— WHAT THE TASK ASKS —
Here are the records. Write out exactly the lines between the one holding "Image resolution: width=1920 pixels, height=1080" and the one holding "Given: Click the plugins gear settings icon", inclusive.

— DATA FOR THIS TASK —
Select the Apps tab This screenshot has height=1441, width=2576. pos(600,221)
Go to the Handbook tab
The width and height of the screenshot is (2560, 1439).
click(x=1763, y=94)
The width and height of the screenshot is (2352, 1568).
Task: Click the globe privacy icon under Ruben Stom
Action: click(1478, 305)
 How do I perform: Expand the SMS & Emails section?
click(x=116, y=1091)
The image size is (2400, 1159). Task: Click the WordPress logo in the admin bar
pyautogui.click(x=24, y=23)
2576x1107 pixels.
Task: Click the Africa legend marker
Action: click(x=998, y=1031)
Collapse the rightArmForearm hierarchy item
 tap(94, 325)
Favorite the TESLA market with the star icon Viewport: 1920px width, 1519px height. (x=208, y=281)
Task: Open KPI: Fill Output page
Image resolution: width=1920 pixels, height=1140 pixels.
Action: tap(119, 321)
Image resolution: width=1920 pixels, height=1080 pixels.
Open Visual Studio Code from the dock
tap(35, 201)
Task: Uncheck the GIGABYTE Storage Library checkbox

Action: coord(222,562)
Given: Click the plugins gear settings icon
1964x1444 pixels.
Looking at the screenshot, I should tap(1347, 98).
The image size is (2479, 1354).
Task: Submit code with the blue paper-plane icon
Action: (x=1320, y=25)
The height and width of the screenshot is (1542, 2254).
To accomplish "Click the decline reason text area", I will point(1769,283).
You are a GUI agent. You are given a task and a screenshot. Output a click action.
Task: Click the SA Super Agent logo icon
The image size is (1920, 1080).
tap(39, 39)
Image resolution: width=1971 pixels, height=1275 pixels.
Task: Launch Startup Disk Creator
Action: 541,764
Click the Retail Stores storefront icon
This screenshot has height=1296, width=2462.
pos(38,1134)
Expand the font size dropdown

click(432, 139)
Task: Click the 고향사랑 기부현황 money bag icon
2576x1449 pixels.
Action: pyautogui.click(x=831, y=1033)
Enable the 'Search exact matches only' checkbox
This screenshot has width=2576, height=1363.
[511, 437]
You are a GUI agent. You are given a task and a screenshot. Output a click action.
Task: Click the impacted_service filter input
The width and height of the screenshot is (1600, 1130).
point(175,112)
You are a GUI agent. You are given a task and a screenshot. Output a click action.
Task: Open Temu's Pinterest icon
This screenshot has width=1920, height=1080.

— YOUR SOLUTION —
Image resolution: width=1920 pixels, height=1080 pixels.
Open Visual Studio Code from the dock
tap(35, 201)
Task: Uncheck the GIGABYTE Storage Library checkbox

Action: coord(222,562)
Given: Click the plugins gear settings icon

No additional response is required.